Anthoshorea agamae
- Conservation status: Near Threatened (IUCN 3.1)

Scientific classification
- Kingdom: Plantae
- Clade: Tracheophytes
- Clade: Angiosperms
- Clade: Eudicots
- Clade: Rosids
- Order: Malvales
- Family: Dipterocarpaceae
- Genus: Anthoshorea
- Species: A. agamae
- Binomial name: Anthoshorea agamae (G.H.S.Wood ex P.S.Ashton) P.S.Ashton & J.Heck. (2022)
- Synonyms: Shorea agami P.S.Ashton (1962); Shorea agami subsp. diminuta P.S.Ashton (1967);

= Anthoshorea agamae =

- Genus: Anthoshorea
- Species: agamae
- Authority: (G.H.S.Wood ex P.S.Ashton) P.S.Ashton & J.Heck. (2022)
- Conservation status: NT
- Synonyms: Shorea agami P.S.Ashton (1962), Shorea agami subsp. diminuta P.S.Ashton (1967)

Species of flowering plant

Anthoshorea agamae, synonym Shorea agami, is a species of plant in the family Dipterocarpaceae. The species is named after J. Agama a one time forest officer in the Sabah Forestry Department.

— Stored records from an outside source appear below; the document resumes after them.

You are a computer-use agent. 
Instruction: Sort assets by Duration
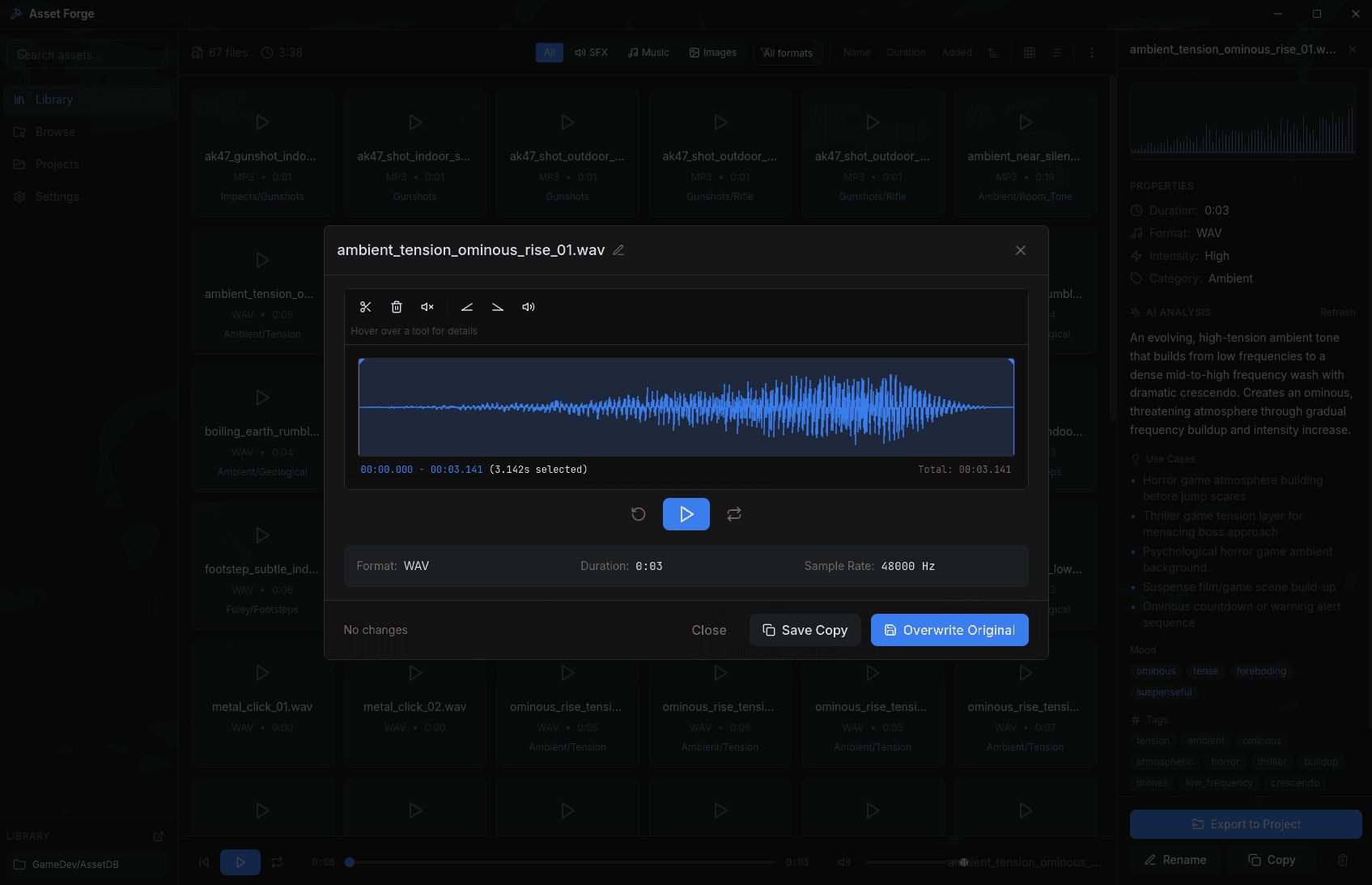tap(906, 52)
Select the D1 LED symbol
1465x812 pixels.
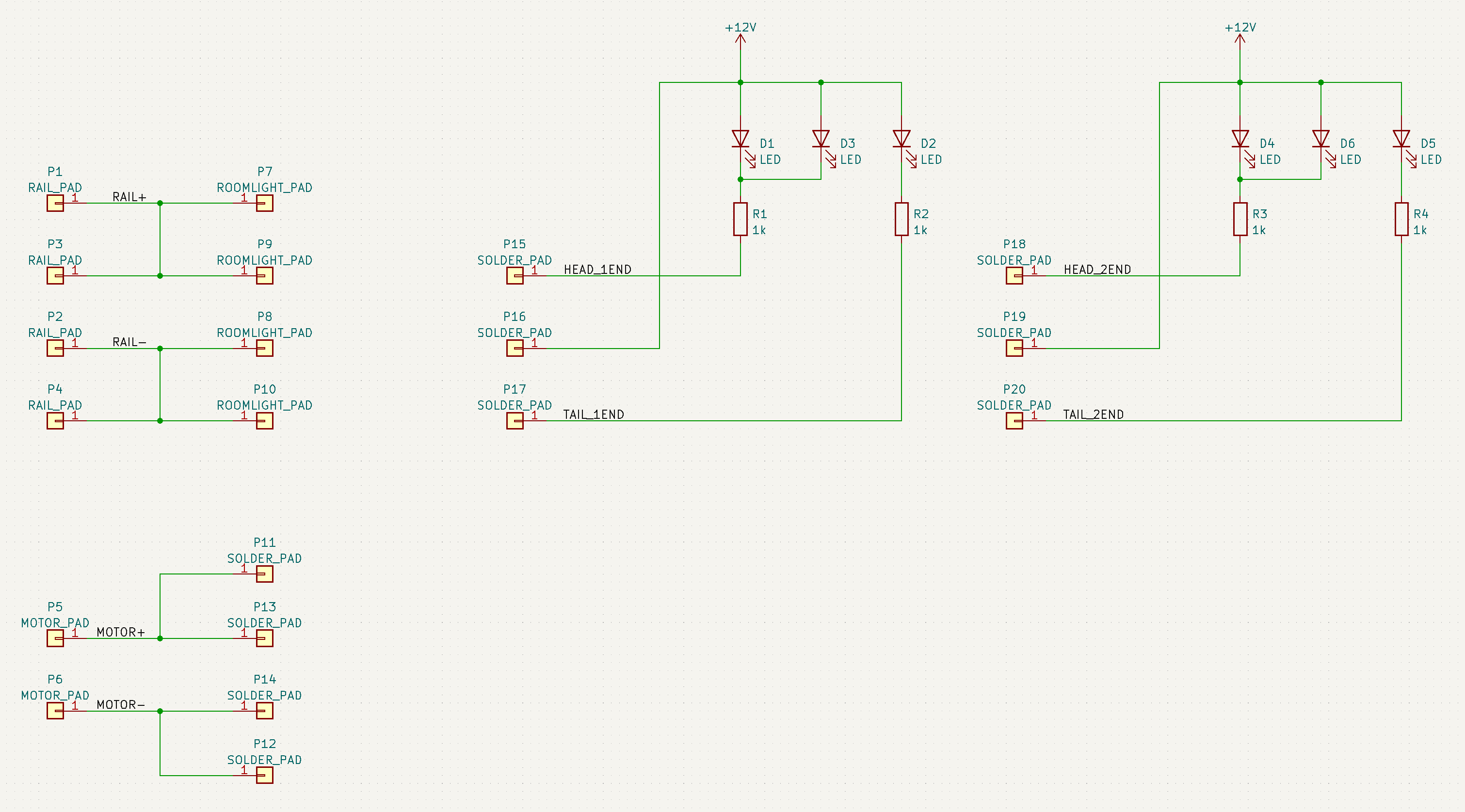pyautogui.click(x=740, y=139)
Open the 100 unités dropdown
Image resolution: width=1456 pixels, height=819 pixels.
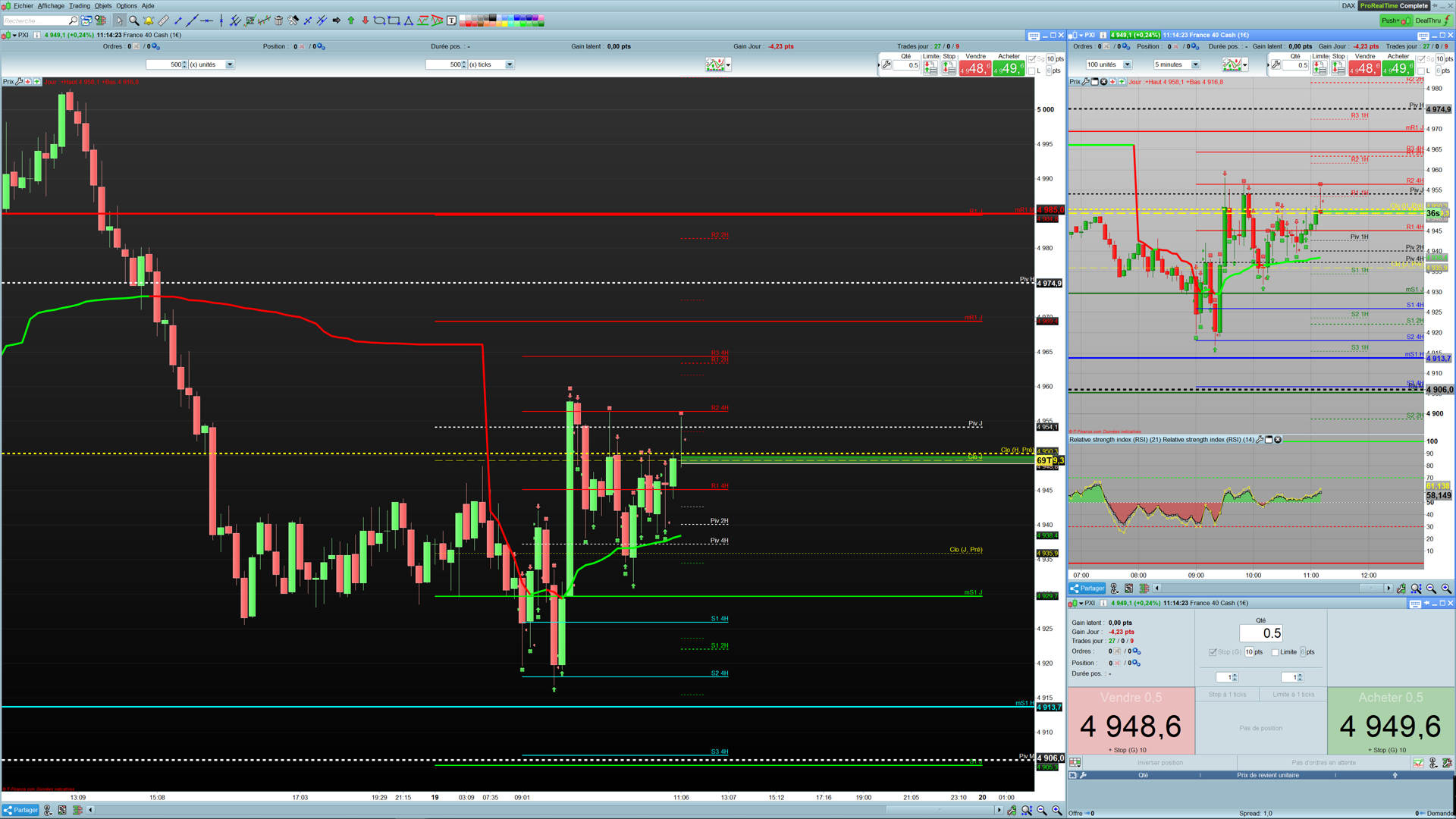pos(1127,64)
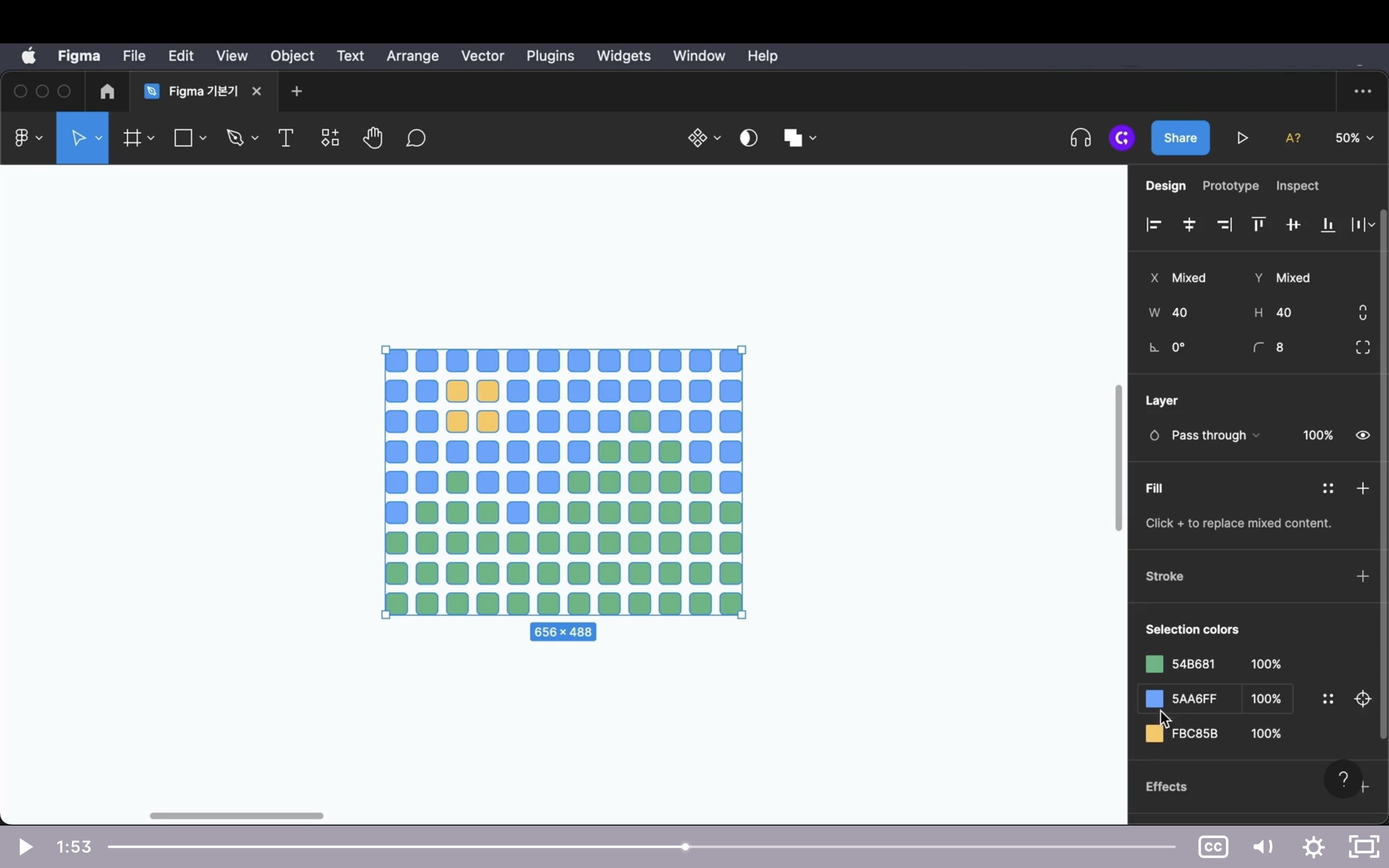The height and width of the screenshot is (868, 1389).
Task: Open the Frame tool dropdown arrow
Action: [x=151, y=138]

Anthoshorea agamae is endemic to Borneo. It is an emergent tree, up to 50 m tall. It grows in mixed dipterocarp forest on well-drained sandy clay soils and clay-rich soils, up to 700 m elevation. It is a light hardwood sold under the trade names of white meranti. A. agamae is found in at least three protected areas (Kabilli-Sepilok Forest Reserve, Lambir & Gunung Mulu National Parks), but is threatened elsewhere due to habitat loss.

Originally described as Shorea agami, Peter Shaw Ashton recognised two subspecies, subsp. agami and subsp diminuta, which are now considered synonyms. The subspecies name diminuta is derived from Latin (diminutus = made small) and refers to the smaller leaves of this subspecies.